*Exercise details*.
Please, without any pictures, transcribe the lines from the one holding "Image resolution: width=977" to the end of the listing, both ends included.

*Data provided*.
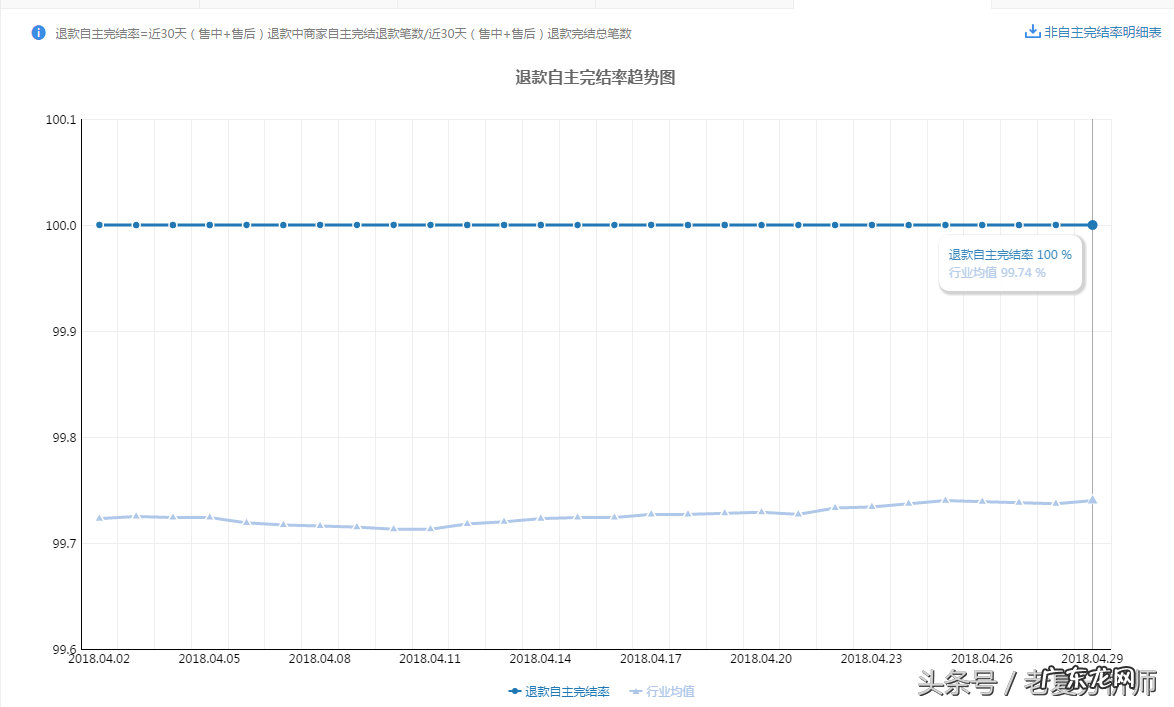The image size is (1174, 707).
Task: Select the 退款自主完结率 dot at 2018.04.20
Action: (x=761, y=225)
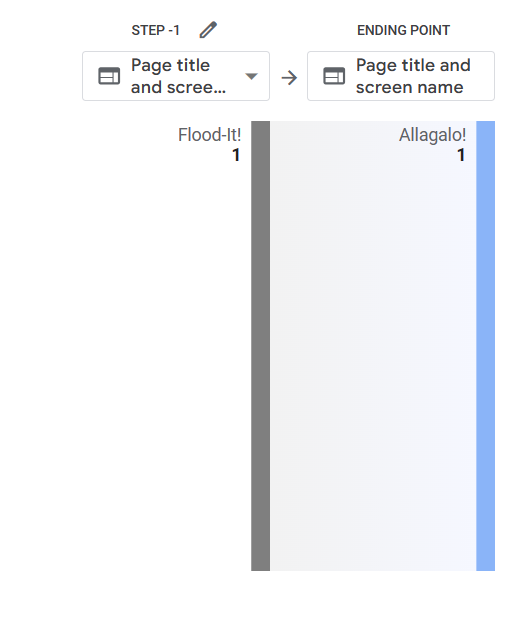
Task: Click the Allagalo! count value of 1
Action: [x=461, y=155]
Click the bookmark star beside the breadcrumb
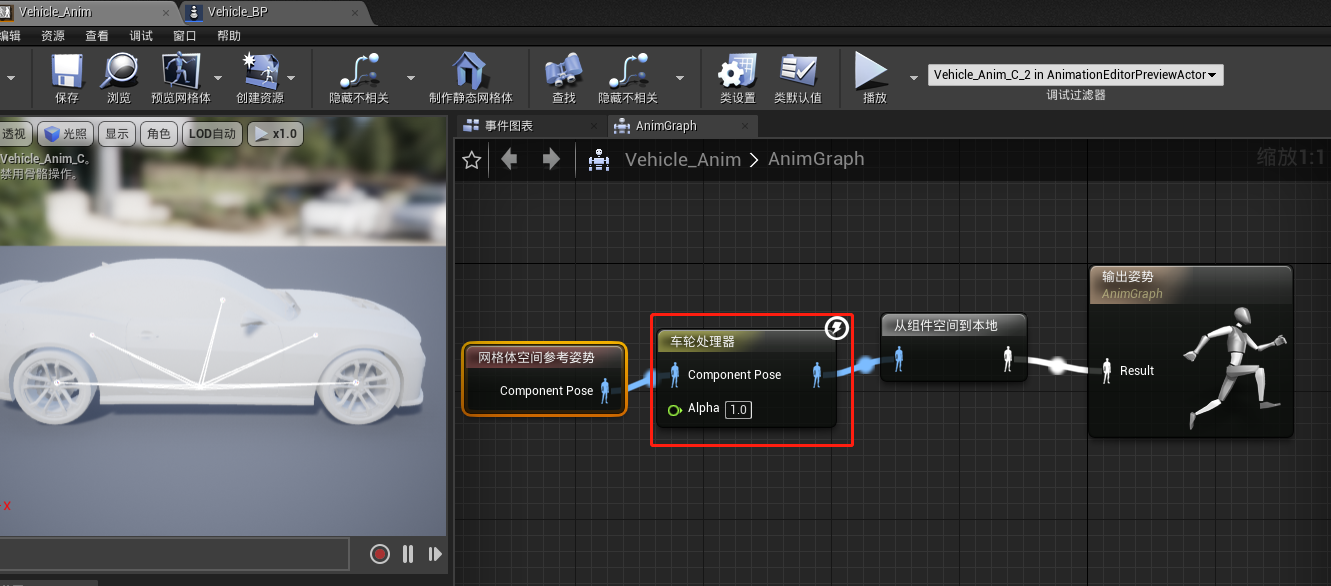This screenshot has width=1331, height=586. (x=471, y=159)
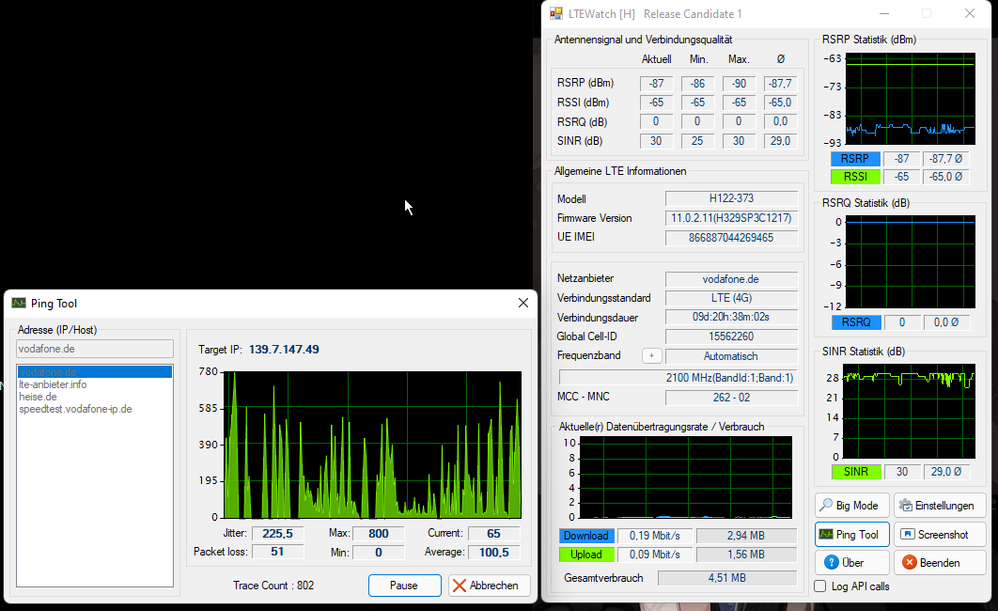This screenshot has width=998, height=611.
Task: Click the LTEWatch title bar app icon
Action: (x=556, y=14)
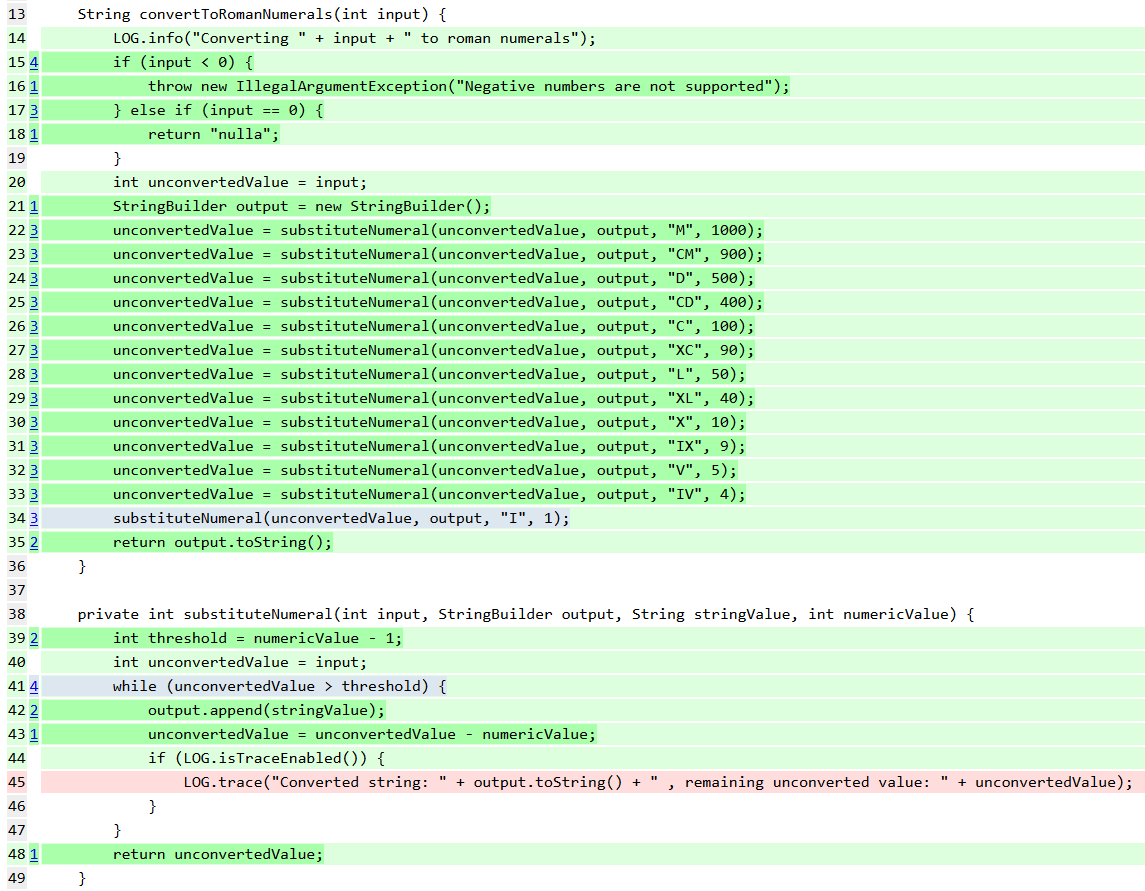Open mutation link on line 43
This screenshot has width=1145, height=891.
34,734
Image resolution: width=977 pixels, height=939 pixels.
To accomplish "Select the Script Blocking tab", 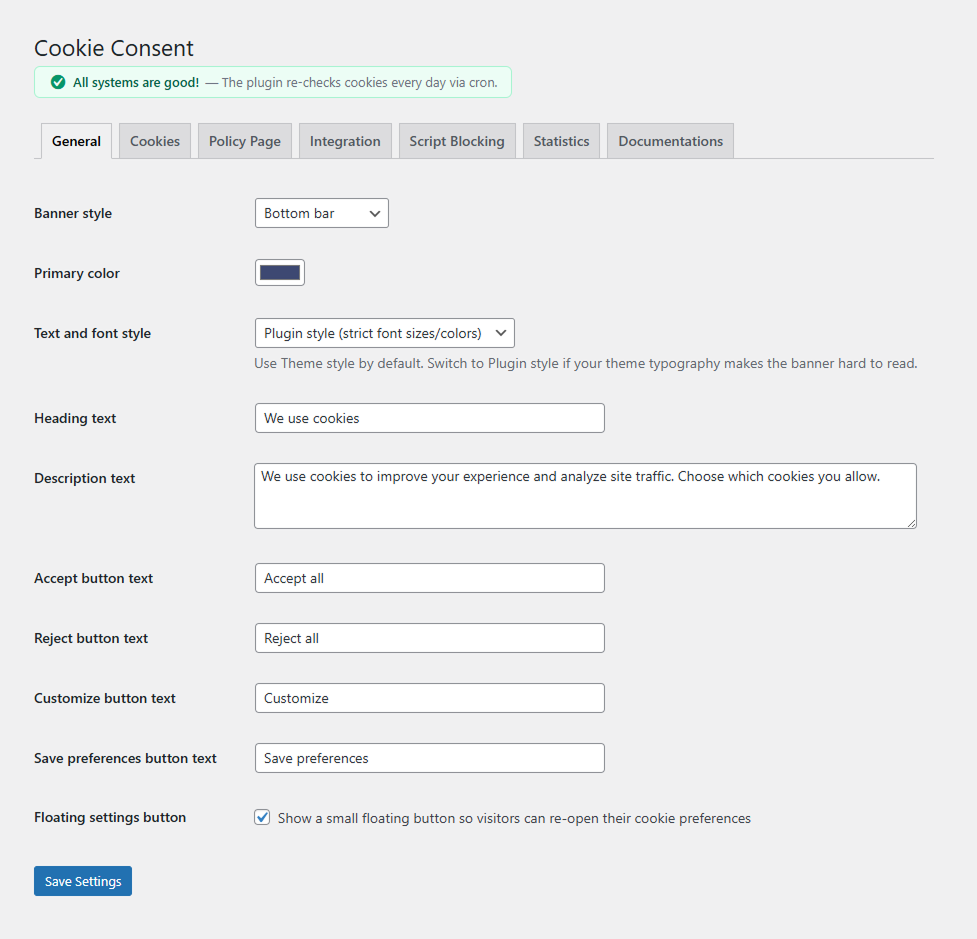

*Answer box*.
Image resolution: width=977 pixels, height=939 pixels.
To accomplish "Select the Script Blocking tab", 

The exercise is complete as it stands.